Die Aktienmärkte in Europa haben am Freitag den Vortagesschluss behauptet und kaum verändert geschlossen. Gegenläufige Nachrichten und Vorgaben sorgten für Schwankungen der Indizes in einer sehr engen Bandbreite. Dämpfend wirkten enttäuschende Zahlen und Ausblicke von Microsoft und Ericsson.

dpa-afx PARIS. Die Aktienmärkte in Europa haben am Freitag den Vortagesschluss behauptet und kaum verändert geschlossen. Gegenläufige Nachrichten und Vorgaben sorgten für Schwankungen der Indizes in einer sehr engen Bandbreite. Dämpfend wirkten enttäuschende Zahlen und Ausblicke von Microsoft und Ericsson. Zudem bereitet der auf Rekordniveau gestiegene Ölpreis den Anlegern weiter Sorgen.

Der Eurostoxx 50 schloss um 0,08 Prozent fester bei 2 788,80 Punkten. Der Euronext 100 schloss um 0,06 Prozent schwächer bei 630,94 Zählern.

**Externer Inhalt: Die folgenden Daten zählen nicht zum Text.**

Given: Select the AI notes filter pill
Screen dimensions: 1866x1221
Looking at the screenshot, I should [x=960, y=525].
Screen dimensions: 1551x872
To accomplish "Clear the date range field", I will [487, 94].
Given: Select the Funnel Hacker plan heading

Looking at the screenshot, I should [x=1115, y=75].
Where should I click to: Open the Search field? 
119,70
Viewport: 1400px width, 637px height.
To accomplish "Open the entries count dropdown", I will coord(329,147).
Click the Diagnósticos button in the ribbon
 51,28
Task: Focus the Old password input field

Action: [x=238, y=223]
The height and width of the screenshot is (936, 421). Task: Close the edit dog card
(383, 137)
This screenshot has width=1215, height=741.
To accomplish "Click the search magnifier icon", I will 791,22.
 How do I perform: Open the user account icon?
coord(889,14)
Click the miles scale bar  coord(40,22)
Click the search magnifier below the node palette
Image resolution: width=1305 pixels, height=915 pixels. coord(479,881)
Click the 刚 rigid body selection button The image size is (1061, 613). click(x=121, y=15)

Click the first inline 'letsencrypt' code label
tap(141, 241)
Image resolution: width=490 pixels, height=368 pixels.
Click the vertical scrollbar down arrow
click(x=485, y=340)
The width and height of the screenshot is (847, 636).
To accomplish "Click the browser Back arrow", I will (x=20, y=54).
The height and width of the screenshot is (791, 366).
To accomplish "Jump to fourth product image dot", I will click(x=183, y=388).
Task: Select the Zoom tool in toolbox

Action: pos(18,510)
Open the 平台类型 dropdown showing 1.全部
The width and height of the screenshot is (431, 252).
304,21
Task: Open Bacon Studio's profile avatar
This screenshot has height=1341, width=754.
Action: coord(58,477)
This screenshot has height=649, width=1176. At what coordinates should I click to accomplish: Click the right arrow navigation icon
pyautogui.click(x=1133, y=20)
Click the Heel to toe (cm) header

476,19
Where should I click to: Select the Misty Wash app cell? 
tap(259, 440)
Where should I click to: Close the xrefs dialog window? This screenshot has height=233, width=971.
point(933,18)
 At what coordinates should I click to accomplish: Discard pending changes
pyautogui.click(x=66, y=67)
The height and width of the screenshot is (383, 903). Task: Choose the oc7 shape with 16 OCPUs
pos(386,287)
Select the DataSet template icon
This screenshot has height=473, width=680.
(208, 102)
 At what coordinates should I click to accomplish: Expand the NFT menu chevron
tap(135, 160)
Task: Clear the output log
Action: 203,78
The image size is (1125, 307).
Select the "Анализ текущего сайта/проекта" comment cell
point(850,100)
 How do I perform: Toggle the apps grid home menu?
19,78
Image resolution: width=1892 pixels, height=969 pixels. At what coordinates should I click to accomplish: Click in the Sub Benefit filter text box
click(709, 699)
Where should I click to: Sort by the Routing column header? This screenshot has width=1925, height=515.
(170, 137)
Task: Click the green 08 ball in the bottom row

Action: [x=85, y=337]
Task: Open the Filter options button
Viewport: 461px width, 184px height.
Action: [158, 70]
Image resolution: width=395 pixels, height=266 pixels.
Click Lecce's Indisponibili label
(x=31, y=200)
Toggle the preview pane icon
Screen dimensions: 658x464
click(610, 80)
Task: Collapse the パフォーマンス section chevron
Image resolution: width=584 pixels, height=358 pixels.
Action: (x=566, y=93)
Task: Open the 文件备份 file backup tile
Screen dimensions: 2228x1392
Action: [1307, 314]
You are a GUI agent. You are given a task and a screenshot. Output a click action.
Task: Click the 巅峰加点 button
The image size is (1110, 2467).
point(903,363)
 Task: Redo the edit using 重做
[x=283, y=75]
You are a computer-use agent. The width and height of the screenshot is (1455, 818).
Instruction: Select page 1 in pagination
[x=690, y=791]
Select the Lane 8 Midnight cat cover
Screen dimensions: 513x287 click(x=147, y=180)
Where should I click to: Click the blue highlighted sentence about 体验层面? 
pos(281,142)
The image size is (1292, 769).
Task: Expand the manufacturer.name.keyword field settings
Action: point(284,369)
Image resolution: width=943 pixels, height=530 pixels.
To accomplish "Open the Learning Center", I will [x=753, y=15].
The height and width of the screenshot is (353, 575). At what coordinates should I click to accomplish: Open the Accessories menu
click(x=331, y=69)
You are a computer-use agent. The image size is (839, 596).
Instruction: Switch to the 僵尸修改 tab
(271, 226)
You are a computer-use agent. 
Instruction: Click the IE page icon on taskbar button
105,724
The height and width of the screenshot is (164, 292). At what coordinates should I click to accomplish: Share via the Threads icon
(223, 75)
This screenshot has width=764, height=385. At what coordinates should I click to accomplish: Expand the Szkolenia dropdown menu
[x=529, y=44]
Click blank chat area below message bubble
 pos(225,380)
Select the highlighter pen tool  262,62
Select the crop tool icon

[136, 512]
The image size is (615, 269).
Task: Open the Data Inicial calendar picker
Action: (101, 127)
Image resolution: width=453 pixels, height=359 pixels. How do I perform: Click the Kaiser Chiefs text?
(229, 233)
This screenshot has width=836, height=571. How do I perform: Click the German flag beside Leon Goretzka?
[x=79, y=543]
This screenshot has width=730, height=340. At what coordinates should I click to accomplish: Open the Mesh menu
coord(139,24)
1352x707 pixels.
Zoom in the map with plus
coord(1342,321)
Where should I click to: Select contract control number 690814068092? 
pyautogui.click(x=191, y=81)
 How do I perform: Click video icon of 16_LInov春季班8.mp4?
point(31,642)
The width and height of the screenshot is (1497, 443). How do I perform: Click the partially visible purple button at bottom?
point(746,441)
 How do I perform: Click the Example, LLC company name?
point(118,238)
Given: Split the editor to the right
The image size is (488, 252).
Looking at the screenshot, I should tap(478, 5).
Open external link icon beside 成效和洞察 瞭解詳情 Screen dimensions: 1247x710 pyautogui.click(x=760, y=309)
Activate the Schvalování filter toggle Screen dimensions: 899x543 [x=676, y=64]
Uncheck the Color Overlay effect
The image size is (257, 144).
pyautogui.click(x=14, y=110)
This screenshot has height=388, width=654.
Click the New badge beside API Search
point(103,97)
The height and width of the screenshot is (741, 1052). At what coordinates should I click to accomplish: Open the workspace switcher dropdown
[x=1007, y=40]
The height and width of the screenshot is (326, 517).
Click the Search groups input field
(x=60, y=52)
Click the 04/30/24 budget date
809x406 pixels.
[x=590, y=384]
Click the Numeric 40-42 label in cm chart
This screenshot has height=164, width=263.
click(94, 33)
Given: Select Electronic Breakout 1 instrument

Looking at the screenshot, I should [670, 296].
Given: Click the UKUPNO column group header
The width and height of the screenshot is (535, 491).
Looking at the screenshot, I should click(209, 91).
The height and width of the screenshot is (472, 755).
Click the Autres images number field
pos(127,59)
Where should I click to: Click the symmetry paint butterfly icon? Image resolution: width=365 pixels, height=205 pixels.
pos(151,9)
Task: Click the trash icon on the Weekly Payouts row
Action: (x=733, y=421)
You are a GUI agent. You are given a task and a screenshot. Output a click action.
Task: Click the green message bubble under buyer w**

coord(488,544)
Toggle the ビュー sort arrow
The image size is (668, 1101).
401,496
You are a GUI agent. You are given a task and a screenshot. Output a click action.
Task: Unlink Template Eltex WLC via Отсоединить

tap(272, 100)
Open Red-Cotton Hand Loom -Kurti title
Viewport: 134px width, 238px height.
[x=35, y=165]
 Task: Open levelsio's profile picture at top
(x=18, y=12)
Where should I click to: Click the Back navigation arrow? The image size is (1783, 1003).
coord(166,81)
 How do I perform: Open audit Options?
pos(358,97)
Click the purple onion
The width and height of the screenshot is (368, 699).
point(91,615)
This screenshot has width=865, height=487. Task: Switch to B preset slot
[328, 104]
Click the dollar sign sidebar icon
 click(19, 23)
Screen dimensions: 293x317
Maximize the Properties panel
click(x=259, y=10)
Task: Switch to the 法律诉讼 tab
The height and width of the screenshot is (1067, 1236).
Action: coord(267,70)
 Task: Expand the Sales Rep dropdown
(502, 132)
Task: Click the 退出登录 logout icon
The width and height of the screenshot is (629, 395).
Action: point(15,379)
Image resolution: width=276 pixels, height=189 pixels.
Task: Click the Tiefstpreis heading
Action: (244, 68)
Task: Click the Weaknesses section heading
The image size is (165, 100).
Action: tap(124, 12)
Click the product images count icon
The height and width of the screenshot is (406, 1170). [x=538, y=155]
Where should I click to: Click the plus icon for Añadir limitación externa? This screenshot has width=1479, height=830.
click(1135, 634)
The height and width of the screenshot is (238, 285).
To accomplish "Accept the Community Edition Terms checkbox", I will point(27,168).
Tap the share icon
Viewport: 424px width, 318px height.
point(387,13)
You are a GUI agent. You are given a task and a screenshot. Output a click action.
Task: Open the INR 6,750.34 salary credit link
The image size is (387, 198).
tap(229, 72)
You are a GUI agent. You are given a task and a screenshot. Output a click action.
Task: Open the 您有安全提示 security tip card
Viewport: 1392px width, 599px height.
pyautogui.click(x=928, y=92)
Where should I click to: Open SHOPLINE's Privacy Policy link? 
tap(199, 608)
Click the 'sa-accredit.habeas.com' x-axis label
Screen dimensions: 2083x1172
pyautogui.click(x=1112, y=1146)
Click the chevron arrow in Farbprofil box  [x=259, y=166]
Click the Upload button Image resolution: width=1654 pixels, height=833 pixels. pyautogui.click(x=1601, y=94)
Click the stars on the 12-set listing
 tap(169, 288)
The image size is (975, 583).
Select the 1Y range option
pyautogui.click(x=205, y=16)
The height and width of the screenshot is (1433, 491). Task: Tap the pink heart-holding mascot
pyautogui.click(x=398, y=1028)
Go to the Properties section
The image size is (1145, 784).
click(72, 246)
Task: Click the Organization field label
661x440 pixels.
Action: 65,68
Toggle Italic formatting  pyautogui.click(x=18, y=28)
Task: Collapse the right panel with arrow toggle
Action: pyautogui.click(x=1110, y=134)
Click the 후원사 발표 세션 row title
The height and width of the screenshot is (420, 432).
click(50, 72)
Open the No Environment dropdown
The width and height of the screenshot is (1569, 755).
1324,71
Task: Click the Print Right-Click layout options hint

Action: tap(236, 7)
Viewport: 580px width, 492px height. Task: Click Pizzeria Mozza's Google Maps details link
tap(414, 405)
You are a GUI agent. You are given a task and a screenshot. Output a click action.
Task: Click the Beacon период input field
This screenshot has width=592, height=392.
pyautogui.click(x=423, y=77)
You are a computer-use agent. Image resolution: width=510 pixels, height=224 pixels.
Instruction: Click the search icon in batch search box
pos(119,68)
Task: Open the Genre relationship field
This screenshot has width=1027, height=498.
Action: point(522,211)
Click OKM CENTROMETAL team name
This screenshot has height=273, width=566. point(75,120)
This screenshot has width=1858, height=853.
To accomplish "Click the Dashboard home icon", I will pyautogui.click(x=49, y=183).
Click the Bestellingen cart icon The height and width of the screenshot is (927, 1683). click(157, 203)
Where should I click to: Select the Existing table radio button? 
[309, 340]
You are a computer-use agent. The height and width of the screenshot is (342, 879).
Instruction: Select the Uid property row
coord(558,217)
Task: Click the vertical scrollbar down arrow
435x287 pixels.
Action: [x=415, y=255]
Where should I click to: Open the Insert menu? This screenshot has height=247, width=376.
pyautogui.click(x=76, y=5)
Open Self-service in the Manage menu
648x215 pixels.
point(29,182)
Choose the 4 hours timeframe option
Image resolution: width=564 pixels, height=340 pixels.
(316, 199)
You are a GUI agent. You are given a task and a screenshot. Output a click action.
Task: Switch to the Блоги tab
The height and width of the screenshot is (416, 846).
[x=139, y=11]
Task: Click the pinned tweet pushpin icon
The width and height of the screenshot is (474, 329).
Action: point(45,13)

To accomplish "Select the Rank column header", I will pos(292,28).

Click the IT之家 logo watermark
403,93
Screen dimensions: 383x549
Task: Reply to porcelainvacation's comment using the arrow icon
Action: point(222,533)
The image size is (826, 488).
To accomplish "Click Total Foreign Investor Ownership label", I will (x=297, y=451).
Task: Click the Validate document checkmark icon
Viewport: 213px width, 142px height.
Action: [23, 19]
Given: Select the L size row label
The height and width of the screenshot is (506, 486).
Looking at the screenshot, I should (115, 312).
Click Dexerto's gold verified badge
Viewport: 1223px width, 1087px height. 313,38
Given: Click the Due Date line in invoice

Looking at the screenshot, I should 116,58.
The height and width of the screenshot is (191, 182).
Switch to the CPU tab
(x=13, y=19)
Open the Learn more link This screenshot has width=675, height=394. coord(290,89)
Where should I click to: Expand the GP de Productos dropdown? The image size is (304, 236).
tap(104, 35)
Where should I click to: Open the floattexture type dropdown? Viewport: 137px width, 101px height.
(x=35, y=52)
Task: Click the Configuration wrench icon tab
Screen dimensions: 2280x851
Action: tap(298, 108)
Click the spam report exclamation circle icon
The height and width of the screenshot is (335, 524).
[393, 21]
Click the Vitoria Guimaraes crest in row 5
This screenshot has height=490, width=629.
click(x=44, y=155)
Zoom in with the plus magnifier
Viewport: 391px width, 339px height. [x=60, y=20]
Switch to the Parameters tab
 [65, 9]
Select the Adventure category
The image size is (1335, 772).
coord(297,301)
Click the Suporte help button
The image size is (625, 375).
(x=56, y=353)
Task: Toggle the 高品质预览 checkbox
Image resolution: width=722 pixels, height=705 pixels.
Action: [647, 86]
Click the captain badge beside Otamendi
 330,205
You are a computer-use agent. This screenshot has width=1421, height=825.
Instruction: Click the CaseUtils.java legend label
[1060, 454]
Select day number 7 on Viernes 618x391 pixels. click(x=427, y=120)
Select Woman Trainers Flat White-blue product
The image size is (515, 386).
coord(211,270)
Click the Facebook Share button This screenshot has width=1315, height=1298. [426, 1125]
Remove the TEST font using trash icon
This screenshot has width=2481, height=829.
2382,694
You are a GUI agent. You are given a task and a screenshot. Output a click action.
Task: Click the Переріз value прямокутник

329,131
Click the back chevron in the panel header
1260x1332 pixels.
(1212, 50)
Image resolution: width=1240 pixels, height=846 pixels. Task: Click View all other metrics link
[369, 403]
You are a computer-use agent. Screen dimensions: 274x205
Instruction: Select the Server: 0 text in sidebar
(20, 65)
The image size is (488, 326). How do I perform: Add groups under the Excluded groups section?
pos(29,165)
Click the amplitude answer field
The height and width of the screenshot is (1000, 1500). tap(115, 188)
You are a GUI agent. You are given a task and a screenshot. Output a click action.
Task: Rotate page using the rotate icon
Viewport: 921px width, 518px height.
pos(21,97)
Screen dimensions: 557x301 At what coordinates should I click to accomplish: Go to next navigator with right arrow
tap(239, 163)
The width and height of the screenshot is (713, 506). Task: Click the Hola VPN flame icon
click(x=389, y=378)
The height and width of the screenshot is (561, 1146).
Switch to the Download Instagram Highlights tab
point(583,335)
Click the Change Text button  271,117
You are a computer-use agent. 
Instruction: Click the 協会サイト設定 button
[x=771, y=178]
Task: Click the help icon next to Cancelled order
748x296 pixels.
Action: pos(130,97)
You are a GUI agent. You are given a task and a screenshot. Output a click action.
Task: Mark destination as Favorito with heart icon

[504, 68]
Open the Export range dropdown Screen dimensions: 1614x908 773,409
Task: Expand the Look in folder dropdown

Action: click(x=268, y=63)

Der Pariser CAC-40-Index schloss mit einem hauchdünnen Minus von 0,01 Prozent bei 3 687,17 Punkten.

Die Aktien des Telekomausrüsters LM Ericsson gaben nach Quartalszahlen in Stockholm um 5,78 Prozent auf 21,20 Schwedische Kronen nach. Händler verwiesen auf den enttäuschenden Auftragseingang und den verhaltenen Ausblick des Unternehmens.

Vivendi Universal gaben als einer der schwächsten Werte im Auswahlindex der Eurozone um 2,24 Prozent auf 20,94 Euro nach. Wie die "New York Times" in ihrer Freitagsausgabe berichtete, ermittelt der New Yorker Staatsanwalt Eliot Spitzer nun auch in der Musikbranche. Es seien Strafen angekündigt worden gegen die Vivendi Universal Music Group, gegen Sony BMG Music Entertainment, die EMI Group und die Warner Music Group.

Philips Electronics fielen zuletzt ins Minus zurück und sanken um 0,11 Prozent auf 18,46 Euro. Der niederländische Technologiekonzern teilte mit, den Streit mit der Gesellschaft Volumetrics Medical Imaging in den USA beigelegt zu haben. Wie Philips sagte, wurde eine Zahlung in Höhe von rund 145 Mill. Euro vereinbart, die im vierten Quartal verbucht werden soll. Iberdrola stiegen nach Quartalszahlen um 0,47 Prozent auf 17,08 Euro. Der spanische Versorger steigerte sein Ergebnis im abgelaufenen Quartal deutlich.